The CS-MKL-SVM parameters are numerous, including the regularization coefficients \(C_+\) and \(C_-\) of the positive and negative samples, the polynomial kernel degree d, the RBF kernel width g, and the multikernel weight m. The grid search algorithm can be used to find the optimal parameter set in the sense of cross-validation (CV). However, due to the excessive numbers of parameters in the nested cycles and layers, grid searching leads to a large number of calculations and a long running time. Moreover, the global optimal solution cannot be found if the grid search step size is not dense enough. However, the optimal parameter set can be found quickly by a heuristic algorithm without traversing all parameter points.

1.2 CS-MKL-SVM Optimization Algorithm based on PSO

Particle swarm optimization (PSO), which searches by tracking the optimal particle in the solution space, is a heuristic algorithm based on swarm intelligence.

Suppose that in a D-dimensional search space, the species group \(X=(X_1,X_2,\ldots ,X_n)\) is composed of n particles, and \(X_i=(x_{i1},x_{i2},\ldots ,x_{iD})^T\) represents the position of the \(i^{th}\) particle in the D-dimensional parameter searching space. The fitness value corresponding to each particle \(X_i\) can be calculated according to the objective function. The velocity of the i th particle is \(V_i=(V_{i1},V_{i2},\ldots ,V_{iD})^T\), its individual extremum is \(P_i=(P_{i1},P_{i2},\ldots ,P_{iD})^T\), and the group extremum is \(P_g=(P_{g1},P_{g2},\ldots ,P_{gD})^T\). In each iteration, the particle updates its speed and position through the individual extremum and group extremum, and the updated expression is as follows:

$$\begin{aligned} V_{id}^{k+1}= & {} \omega V_{id}^{k}+c_1r_1(P_{id}^{k}-X_{id}^{k})+c_2r_2(P_{gd}^{k}-X_{id}^{k}) \end{aligned}$$
(9)

• EXERCISE REQUIREMENTS:
Translate this sentence from the passage on tuning CS-MKL-SVM parameters into Spanish: "Particle swarm optimization (PSO), which searches by tracking the optimal particle in the solution space, is a heuristic algorithm based on swarm intelligence."

• INFORMATION:
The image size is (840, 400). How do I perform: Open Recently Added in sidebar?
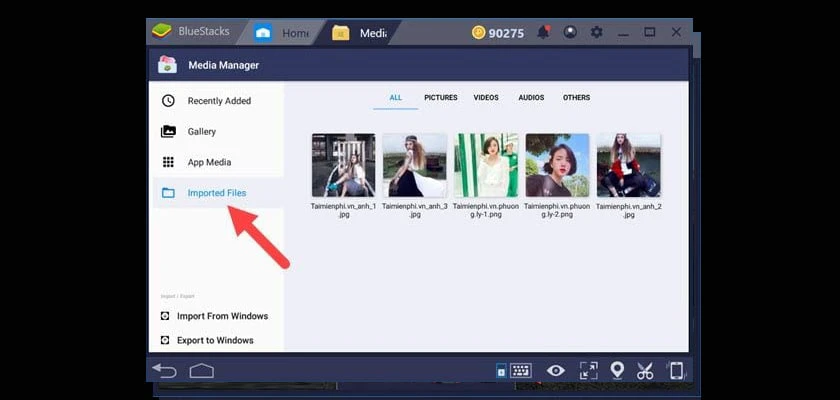tap(218, 101)
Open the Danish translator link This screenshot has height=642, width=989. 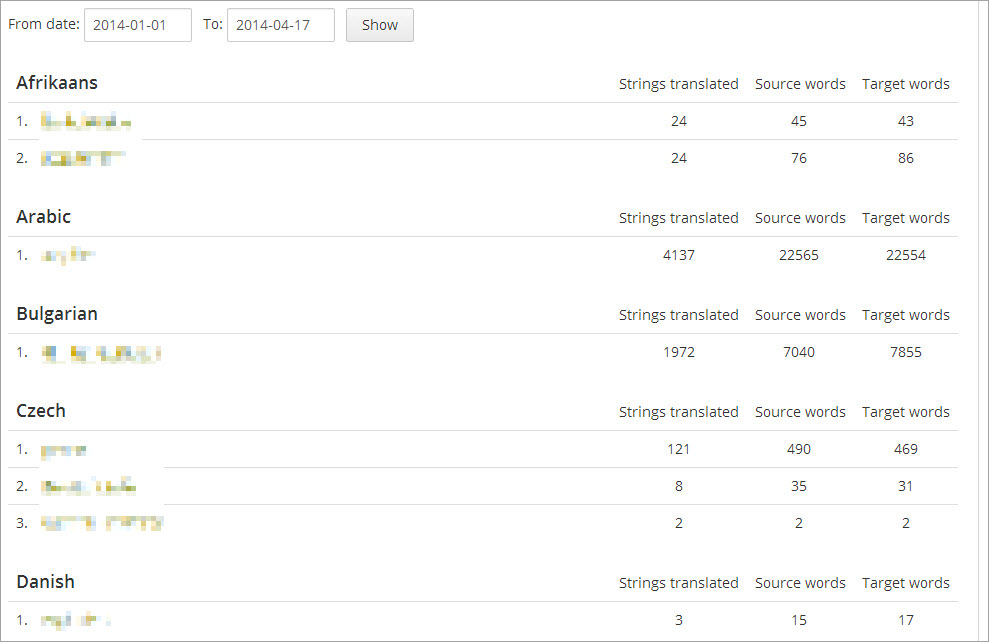coord(76,621)
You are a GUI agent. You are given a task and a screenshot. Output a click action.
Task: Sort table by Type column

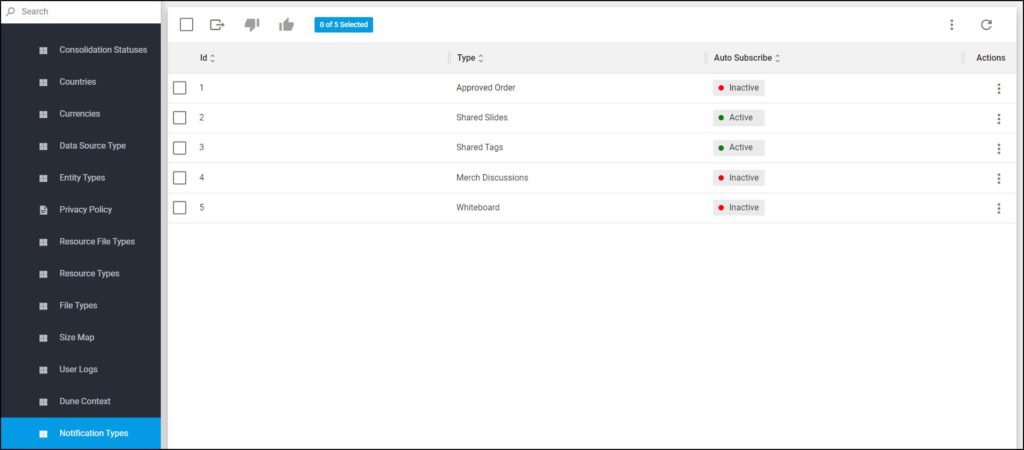click(x=470, y=58)

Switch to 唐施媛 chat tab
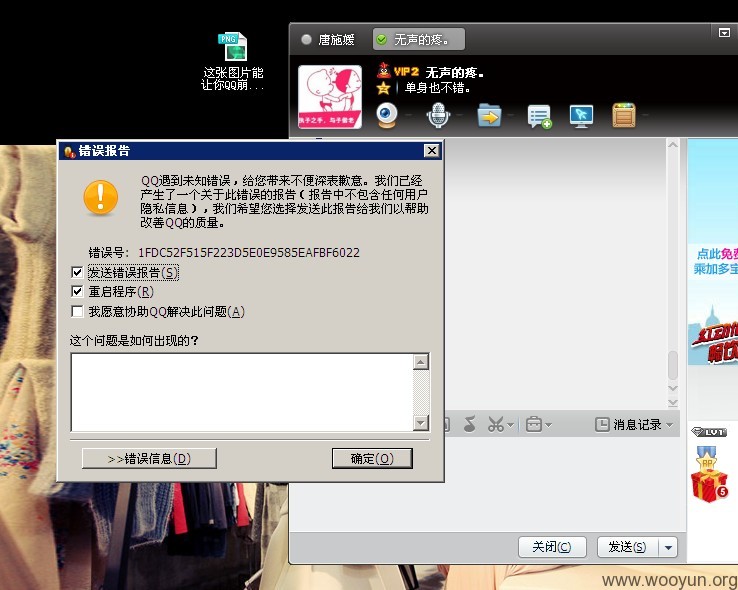[329, 40]
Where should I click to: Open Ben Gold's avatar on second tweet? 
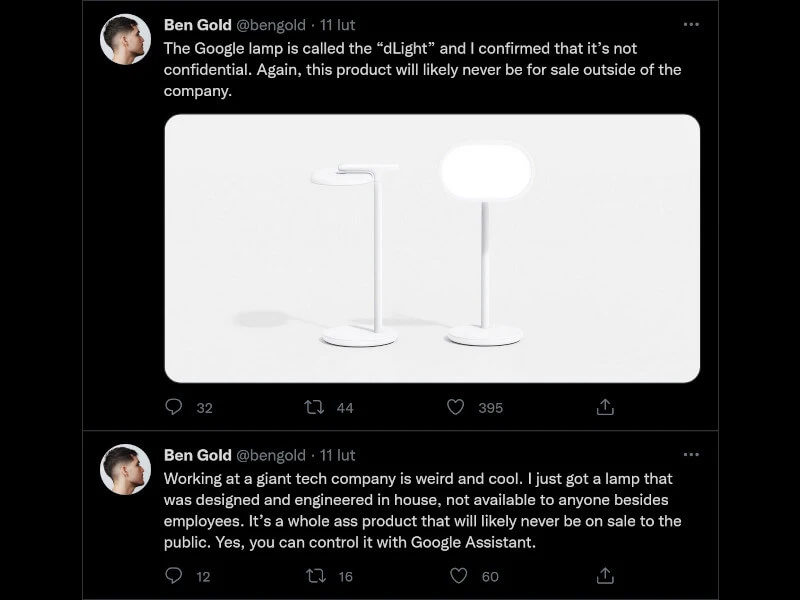pyautogui.click(x=126, y=469)
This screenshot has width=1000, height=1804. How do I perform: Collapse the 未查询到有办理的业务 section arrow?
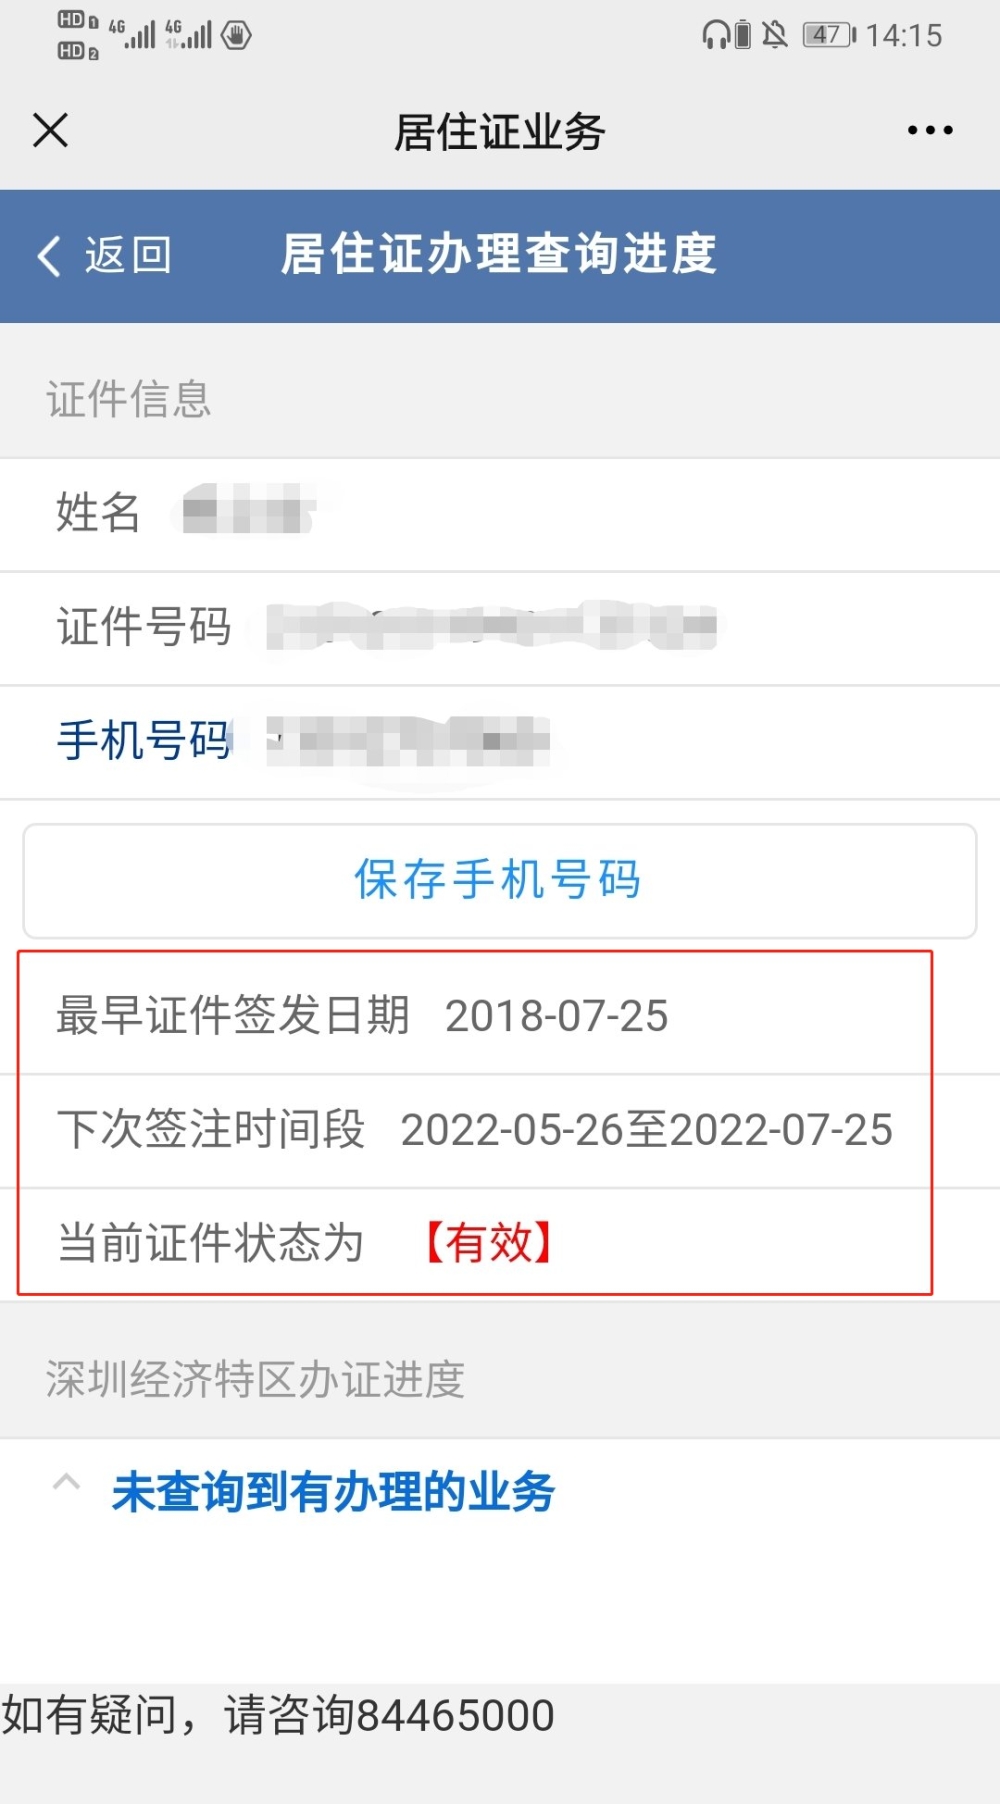point(66,1482)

• WRITTEN SOLUTION:
La optimización por enjambre de partículas (PSO), que busca siguiendo la partícula óptima en el espacio de soluciones, es un algoritmo heurístico basado en la inteligencia de enjambre.